Una historia breve sobre cómo un cultivo amarilleó el sur y se hizo parte de la mesa chilena.
La canola llegó a Chile como llegan muchas buenas ideas: en pequeñas semillas y grandes conversaciones. Primero fue curiosidad, luego ensayo, y con el tiempo una promesa para los campos del sur. Variedades más nobles —con aceite suave y harina valiosa— abrieron espacio para que productores y molinos se animaran a sembrarla en serio.
En invierno la siembra es discreta, pero en primavera el paisaje habla solo: franjas amarillas en Maule, Ñuble, Biobío, La Araucanía, Los Ríos y Los Lagos. Ahí la canola encontró clima, suelos y manos expertas. Su calendario calza con la vida del campo y su rotación mejora el piso para el trigo y la avena: menos malezas, suelos más esponjosos, labores mejor escalonadas.

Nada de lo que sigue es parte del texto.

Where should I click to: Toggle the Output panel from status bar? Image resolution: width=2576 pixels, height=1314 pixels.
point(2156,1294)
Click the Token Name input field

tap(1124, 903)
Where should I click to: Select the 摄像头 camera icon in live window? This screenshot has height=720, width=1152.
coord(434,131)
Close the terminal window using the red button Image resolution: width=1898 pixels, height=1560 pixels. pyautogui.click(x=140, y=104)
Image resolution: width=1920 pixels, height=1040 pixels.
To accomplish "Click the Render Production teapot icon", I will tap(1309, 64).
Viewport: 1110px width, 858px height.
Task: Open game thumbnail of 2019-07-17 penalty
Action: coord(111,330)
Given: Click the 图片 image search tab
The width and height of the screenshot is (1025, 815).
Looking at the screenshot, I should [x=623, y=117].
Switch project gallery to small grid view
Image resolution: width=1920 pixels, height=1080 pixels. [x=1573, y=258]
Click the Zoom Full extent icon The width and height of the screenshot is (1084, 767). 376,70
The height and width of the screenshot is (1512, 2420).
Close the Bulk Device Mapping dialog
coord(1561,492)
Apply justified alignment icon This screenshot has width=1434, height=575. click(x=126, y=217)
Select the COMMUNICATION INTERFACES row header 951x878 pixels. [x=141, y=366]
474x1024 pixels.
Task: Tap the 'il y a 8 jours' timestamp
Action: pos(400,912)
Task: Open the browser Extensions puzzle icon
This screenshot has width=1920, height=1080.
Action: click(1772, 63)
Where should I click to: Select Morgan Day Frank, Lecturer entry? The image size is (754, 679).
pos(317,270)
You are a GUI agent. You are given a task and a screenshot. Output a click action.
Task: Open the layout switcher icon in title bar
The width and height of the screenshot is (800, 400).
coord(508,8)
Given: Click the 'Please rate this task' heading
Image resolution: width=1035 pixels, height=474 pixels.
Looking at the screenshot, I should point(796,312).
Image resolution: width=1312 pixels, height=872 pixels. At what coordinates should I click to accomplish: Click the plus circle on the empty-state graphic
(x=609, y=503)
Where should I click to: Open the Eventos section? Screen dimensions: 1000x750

Detrás de cada hectárea hay decisiones finas: elegir la fecha justa, ajustar la densidad, cuidar el azufre, entrar a tiempo al control de malezas. No se trata solo de producir; se trata de hacerlo bien, de manera que la floración sea pareja y la cosecha llegue limpia al acopio.
La semilla viaja a la planta y se transforma: aceite claro para la cocina y harina proteica para alimentar cadenas productivas. Calidad y tiempo son claves: humedad controlada, impurezas bajas y logística a punto. Así la canola completa su recorrido, desde el sur profundo hasta la mesa de todos los días.
La historia sigue: nuevas variedades, mejores prácticas, mercados exigentes. La canola ya no es novedad; es una pieza estable en la agricultura del centro–sur, una alternativa que suma agronomía, sustentabilidad y valor para el territorio.